◆ Work instruction
From the line with "Image resolution: width=1316" to the line with "Click the GPU", retype every line exactly, including those two, and leave out the rest of the data below.

Stored entries:
------------------------------------------------------------
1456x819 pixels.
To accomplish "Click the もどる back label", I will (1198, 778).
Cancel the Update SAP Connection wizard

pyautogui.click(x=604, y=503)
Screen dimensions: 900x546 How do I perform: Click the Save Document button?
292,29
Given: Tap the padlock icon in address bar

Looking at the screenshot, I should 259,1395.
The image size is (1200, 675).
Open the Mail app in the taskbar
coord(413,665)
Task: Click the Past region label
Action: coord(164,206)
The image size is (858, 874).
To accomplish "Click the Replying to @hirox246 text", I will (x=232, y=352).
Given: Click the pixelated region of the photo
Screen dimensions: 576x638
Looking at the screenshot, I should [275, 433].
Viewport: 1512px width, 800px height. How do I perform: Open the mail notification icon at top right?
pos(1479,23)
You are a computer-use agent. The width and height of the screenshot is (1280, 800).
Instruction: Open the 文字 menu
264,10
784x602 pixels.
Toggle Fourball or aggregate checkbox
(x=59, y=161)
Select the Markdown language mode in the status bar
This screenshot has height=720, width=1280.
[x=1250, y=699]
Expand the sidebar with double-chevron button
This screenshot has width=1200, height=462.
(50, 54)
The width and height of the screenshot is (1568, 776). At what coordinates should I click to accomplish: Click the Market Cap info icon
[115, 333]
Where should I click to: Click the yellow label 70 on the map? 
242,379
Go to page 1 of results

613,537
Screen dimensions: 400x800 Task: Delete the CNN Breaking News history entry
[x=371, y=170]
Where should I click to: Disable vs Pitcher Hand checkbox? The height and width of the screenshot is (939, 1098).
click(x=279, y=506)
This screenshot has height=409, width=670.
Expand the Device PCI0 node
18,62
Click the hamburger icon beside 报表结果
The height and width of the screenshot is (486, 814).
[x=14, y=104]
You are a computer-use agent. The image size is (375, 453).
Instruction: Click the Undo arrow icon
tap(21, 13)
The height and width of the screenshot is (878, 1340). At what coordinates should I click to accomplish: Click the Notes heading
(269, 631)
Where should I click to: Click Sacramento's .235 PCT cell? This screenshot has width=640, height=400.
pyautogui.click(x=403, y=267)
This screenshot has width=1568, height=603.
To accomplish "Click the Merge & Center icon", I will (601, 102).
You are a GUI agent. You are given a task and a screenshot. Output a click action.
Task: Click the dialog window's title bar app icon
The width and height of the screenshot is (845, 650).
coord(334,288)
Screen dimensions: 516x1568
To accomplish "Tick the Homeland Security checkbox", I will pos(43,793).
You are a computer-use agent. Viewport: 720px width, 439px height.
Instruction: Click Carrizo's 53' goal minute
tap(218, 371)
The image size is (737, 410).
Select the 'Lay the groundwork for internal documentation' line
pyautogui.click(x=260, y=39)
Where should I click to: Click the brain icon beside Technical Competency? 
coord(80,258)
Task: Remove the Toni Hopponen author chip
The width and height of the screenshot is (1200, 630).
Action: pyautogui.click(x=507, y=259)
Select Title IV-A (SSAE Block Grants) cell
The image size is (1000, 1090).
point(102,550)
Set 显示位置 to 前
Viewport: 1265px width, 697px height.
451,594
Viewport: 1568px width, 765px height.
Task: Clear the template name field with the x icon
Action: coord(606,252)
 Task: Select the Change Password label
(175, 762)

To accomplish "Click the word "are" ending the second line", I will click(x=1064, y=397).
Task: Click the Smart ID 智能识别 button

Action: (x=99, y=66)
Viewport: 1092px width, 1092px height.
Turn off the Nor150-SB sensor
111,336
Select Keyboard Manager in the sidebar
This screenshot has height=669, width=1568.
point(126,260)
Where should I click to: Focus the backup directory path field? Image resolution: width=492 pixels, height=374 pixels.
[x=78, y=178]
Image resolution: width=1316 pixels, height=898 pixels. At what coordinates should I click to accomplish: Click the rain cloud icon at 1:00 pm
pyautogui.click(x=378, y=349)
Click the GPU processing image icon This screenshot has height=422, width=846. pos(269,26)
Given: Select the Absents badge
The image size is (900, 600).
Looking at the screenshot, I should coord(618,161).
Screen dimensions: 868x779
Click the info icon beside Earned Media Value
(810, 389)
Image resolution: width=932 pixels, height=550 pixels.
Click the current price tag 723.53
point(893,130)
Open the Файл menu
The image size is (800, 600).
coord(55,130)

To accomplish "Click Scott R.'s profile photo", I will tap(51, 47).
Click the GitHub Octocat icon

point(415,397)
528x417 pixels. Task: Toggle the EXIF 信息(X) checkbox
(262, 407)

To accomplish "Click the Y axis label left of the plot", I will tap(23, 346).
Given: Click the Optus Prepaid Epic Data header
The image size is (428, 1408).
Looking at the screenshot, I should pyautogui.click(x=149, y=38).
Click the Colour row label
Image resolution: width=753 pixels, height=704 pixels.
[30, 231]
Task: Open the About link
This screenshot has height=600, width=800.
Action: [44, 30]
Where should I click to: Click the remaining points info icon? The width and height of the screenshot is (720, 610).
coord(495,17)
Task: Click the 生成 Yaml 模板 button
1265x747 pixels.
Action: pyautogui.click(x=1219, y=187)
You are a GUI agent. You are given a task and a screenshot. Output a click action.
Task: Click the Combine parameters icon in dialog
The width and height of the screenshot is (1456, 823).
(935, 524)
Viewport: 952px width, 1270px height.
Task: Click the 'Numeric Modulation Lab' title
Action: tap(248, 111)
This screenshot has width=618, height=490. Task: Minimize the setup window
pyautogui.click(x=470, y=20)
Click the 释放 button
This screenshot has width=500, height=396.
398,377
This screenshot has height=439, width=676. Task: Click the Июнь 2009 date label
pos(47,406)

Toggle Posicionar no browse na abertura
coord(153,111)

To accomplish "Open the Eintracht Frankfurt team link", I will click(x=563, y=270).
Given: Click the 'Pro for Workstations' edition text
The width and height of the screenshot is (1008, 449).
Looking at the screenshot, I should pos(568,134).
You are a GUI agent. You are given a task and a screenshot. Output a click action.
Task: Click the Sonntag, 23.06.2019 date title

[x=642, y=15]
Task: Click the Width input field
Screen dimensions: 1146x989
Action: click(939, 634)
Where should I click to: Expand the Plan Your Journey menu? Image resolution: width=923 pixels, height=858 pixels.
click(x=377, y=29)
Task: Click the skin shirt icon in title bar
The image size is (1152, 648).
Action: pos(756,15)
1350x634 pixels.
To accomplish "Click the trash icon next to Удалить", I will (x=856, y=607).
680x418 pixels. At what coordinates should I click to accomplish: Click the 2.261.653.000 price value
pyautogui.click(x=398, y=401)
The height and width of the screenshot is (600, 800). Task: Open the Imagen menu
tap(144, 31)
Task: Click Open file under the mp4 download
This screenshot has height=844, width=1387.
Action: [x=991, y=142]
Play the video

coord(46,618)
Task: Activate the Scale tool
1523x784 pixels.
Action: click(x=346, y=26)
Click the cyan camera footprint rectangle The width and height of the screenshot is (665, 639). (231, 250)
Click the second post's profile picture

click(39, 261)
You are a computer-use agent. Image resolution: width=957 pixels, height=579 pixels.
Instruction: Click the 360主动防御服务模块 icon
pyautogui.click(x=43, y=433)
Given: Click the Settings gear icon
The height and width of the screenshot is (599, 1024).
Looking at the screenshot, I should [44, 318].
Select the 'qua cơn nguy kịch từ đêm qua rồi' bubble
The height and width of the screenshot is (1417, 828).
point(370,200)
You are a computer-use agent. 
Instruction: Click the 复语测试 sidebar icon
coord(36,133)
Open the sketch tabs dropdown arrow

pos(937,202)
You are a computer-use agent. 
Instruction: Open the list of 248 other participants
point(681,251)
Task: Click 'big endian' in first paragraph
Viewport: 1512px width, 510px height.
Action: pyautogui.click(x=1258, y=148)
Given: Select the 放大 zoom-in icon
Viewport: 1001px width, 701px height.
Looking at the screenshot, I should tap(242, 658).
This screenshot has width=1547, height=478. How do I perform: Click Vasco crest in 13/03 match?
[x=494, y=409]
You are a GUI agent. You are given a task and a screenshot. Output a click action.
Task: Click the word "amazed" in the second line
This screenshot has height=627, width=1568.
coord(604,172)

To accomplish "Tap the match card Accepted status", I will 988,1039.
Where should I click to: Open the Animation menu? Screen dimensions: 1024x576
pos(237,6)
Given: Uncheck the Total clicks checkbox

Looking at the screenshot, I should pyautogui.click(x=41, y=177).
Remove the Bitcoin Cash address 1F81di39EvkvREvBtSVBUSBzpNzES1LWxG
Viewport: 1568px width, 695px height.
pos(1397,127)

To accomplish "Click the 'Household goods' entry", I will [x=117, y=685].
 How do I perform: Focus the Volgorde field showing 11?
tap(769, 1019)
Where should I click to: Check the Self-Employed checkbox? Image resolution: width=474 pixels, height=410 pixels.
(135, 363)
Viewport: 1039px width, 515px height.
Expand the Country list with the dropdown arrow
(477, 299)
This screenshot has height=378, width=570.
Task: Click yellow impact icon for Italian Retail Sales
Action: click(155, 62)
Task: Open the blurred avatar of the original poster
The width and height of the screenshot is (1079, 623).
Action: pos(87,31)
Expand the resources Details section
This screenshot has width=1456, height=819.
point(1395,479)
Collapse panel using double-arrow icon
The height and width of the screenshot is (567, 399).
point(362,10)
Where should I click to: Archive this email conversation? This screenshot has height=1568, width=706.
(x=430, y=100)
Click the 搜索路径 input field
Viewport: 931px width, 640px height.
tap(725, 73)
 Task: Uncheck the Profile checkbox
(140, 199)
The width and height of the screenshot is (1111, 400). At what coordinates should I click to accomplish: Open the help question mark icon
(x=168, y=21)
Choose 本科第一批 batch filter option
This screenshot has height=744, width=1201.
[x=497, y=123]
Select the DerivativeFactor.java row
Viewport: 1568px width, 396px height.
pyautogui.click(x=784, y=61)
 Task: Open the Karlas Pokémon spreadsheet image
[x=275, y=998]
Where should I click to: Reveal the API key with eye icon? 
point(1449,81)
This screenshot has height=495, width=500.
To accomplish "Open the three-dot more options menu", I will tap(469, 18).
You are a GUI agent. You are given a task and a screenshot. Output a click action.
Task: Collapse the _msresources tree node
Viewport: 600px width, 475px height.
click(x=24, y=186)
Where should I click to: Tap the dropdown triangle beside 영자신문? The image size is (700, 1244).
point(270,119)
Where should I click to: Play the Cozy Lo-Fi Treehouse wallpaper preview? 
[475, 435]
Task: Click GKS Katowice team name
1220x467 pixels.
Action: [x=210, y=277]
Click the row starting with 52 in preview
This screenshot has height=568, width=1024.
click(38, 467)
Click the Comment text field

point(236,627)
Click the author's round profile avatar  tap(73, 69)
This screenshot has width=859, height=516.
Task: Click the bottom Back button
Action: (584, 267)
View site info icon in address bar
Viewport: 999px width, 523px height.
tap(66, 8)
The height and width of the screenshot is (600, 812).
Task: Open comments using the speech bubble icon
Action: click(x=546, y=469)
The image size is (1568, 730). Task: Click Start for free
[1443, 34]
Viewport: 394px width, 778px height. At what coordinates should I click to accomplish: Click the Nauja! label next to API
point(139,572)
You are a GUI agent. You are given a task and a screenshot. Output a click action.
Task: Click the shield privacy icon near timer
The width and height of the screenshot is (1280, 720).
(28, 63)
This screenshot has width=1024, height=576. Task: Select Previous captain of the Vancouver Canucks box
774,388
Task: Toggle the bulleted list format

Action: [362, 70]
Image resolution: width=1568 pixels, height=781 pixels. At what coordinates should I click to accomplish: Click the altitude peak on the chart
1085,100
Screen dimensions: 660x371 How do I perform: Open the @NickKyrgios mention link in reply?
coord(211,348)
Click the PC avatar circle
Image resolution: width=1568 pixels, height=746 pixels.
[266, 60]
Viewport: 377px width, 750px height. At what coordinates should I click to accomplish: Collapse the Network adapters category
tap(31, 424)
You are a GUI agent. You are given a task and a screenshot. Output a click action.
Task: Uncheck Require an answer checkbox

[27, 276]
------------------------------------------------------------
◆ Expected answer
Image resolution: width=1316 pixels, height=898 pixels. At what coordinates should I click to accomplish: Click the rain cloud icon at 1:00 pm
pyautogui.click(x=378, y=349)
Click the GPU processing image icon This screenshot has height=422, width=846. pos(269,26)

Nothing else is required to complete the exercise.